EXERCISE: Count every line in the records below that contains the string "will". Report that number alone.

RECORDS SUPPLIED:

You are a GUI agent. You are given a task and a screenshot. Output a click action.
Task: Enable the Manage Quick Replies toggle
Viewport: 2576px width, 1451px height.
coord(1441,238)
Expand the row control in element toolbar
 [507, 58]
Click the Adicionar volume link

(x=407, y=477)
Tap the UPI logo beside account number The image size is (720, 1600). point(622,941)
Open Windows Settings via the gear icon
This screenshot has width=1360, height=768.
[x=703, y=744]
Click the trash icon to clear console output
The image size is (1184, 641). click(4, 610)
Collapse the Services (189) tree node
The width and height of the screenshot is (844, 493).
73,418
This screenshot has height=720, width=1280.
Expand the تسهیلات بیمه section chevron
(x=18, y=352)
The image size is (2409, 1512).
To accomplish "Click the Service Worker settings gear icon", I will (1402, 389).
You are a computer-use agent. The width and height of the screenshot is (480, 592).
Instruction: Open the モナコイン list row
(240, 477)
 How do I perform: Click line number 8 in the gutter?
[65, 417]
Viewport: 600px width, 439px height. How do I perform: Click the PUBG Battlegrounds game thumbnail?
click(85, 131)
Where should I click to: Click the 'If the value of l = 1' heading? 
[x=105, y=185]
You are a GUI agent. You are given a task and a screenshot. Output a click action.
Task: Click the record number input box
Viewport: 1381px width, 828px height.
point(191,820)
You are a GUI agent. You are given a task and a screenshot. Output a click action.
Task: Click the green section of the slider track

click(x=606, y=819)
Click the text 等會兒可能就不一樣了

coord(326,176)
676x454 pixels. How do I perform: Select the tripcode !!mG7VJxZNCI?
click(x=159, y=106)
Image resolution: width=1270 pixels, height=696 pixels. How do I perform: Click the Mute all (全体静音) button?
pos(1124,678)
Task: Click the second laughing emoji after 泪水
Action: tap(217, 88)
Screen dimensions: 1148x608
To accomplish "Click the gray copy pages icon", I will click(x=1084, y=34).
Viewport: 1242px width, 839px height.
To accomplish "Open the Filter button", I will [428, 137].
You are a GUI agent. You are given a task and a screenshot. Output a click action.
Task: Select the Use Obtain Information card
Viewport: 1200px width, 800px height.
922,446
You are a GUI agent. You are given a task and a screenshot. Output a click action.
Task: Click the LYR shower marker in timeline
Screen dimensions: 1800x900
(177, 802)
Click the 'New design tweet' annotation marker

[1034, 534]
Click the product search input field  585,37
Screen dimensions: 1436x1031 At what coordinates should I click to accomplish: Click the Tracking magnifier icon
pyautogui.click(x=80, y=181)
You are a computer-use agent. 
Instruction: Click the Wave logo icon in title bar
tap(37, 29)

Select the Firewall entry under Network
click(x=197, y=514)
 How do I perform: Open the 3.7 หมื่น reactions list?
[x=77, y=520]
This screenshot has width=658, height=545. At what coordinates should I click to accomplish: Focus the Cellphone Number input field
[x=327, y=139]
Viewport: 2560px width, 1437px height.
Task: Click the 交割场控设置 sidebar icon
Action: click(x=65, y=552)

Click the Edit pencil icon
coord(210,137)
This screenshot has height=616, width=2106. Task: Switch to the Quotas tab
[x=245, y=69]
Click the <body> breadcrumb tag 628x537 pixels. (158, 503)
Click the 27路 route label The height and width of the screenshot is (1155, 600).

OUTPUT BELOW: 3